= Average revenue per user =

Measure in consumer communications

Average revenue per user (ARPU), sometimes known as average revenue per unit, is a measure used primarily by consumer communications, digital media, and networking companies, defined as the total revenue divided by the number of subscribers.

The term is used by companies that offer subscription services to clients for example, telephone carriers, Internet service providers, and hosts. It is a measure of the revenue generated by one customer phone, pager, etc., per unit time, typically per year or month. In mobile telephony, ARPU includes not only the revenues billed to the customer each month for usage but also the revenue generated from incoming calls, payable within the regulatory interconnection regime.

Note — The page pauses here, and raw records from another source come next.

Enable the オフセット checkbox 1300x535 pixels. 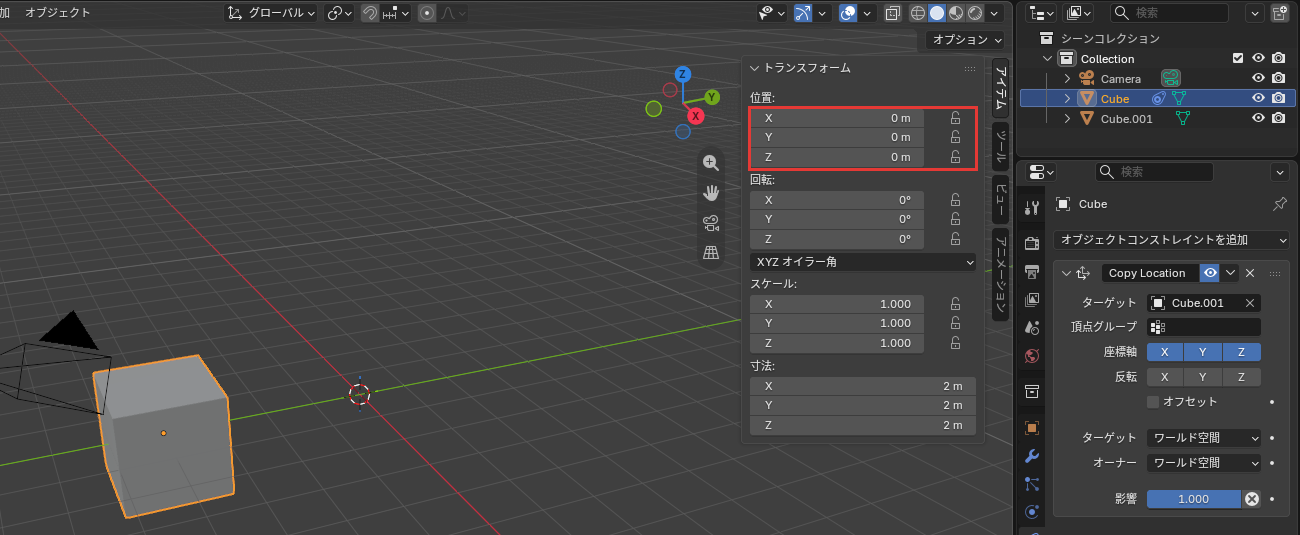(x=1153, y=401)
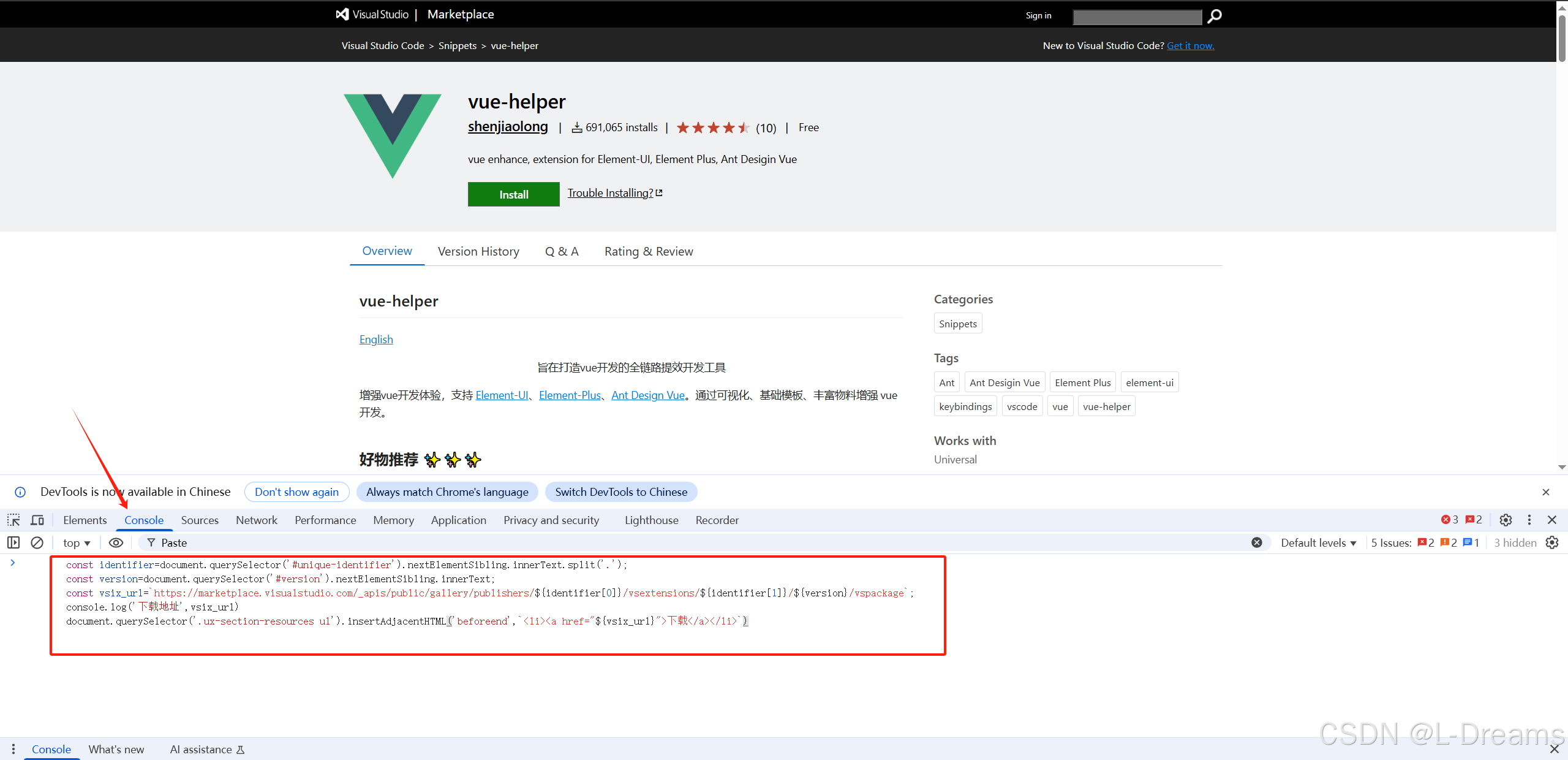This screenshot has height=760, width=1568.
Task: Click the Marketplace search input field
Action: pyautogui.click(x=1137, y=17)
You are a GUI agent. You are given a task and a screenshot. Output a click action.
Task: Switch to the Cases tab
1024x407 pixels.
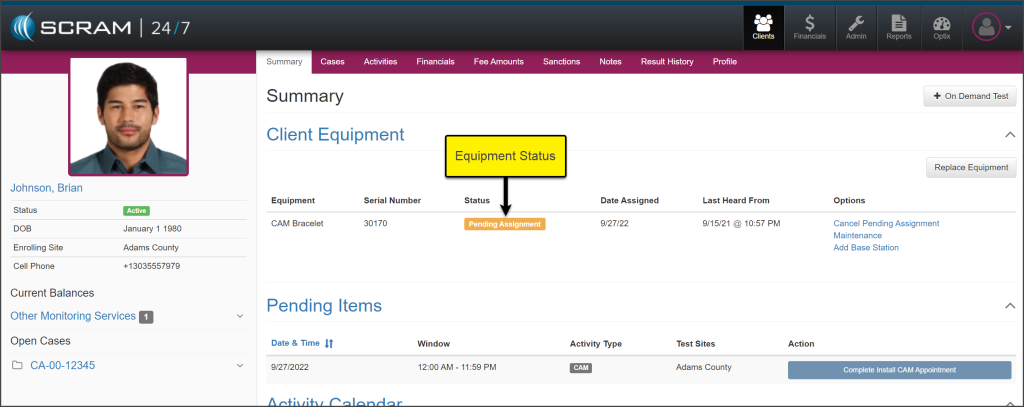tap(332, 62)
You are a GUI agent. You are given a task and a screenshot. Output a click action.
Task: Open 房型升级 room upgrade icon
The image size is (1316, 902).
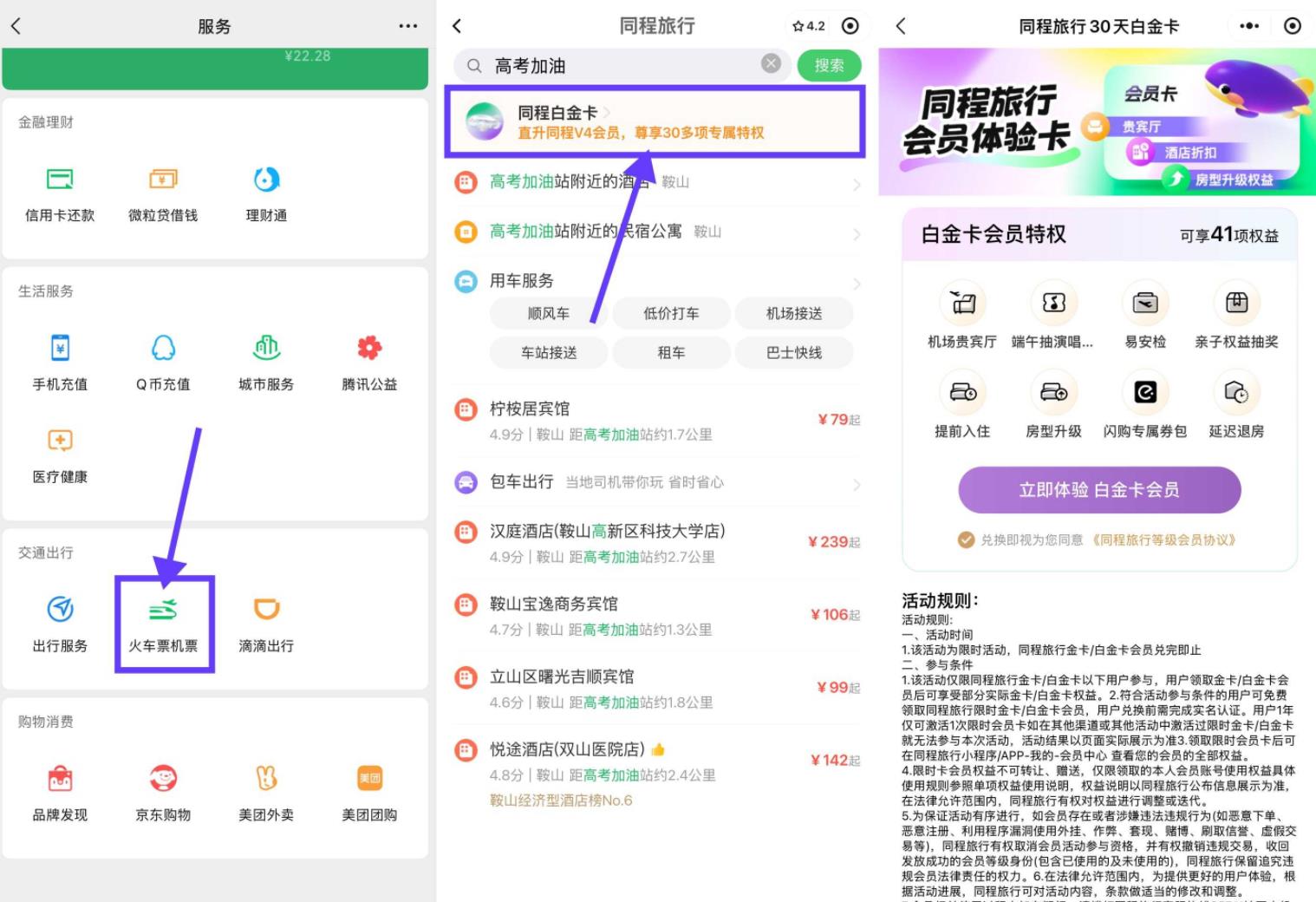point(1053,393)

Digital media and social media companies, which often rely on advertising revenue generated by users with free accounts, pay particularly close attention to their ARPU. Variations in ARPU reflect changes in the companies' ability to generate revenue and heavily impact their stock prices. That provides the company a granular view at a per user or unit basis and allows it to track revenue sources and growth. ARPU is also used in the video game industry for games that support microtransactions or are offered as games as a service, as similarly, the bulk of revenue in such games comes from a small percentage of the overall population.

There is a trend by telecommunications and Internet companies and their suppliers to sell extra services to users and a lot of the promotion that is used by the companies talks of increased ARPU for the operators. It typically manifests in the form of value-added services such as entertainment being sold to customers especially in markets where the primary service offered to the customer, such as the telephony or Internet service, is sold at a commodity rate.

== Calculation ==
To calculate ARPU, a standard time period must be defined. Most telecommunications carriers operate by the month. The total revenue generated by all units (paying subscribers or communications devices) during that period is determined. Then that figure is divided by the number of units. Because the number of units can vary from day to day, the average number of units must be calculated or estimated for a given month to obtain the most accurate possible ARPU figure for that month.

Also related is the ARPPU (Average Revenue Per Paying User), which is calculated by dividing up the revenue amongst the users who paid anything at all. That yields a figure that is significantly larger than ARPU. For example, in the case of a subscription game that has a free to play version, the ARPPU, measured by accounts, is the subscription price, diluted slightly by free trials.

A related measure is the ARPDAU (Average Revenue Per Daily Active User). Other common measure is ARPC (Average Revenue Per Customer), some customers generate higher revenue than other because these customer contract more telecommunications services or generate more use than other customers and so these customer have a higher ARPC, than others customers for the same telecommunication company.

Average margin per user (AMPU) is another criterion for measuring the success of telephone companies. The central premise is that by attention to the margin produced per sold unit, not the amount of cash (revenue) earned from each customer, one can afford low volumes and still have a healthy company. High volumes can also bring a significant edge until competition forces prices down. Telecom analysts is traditionally highly focused on ARPU because the typical telco has had huge infrastructure costs that needs to be serviced by a considerable ARPU.
Another use of "AMPU" in some telephone companies (in particular Telenor) is Average Minutes Per User, meaning the amount of time (measured in minutes) the average subscriber talks (or listens) in their phones. That is also called Minutes-Of-Use or MOU.

ARPU is widely used by Internet Protocol television (IPTV) service providers.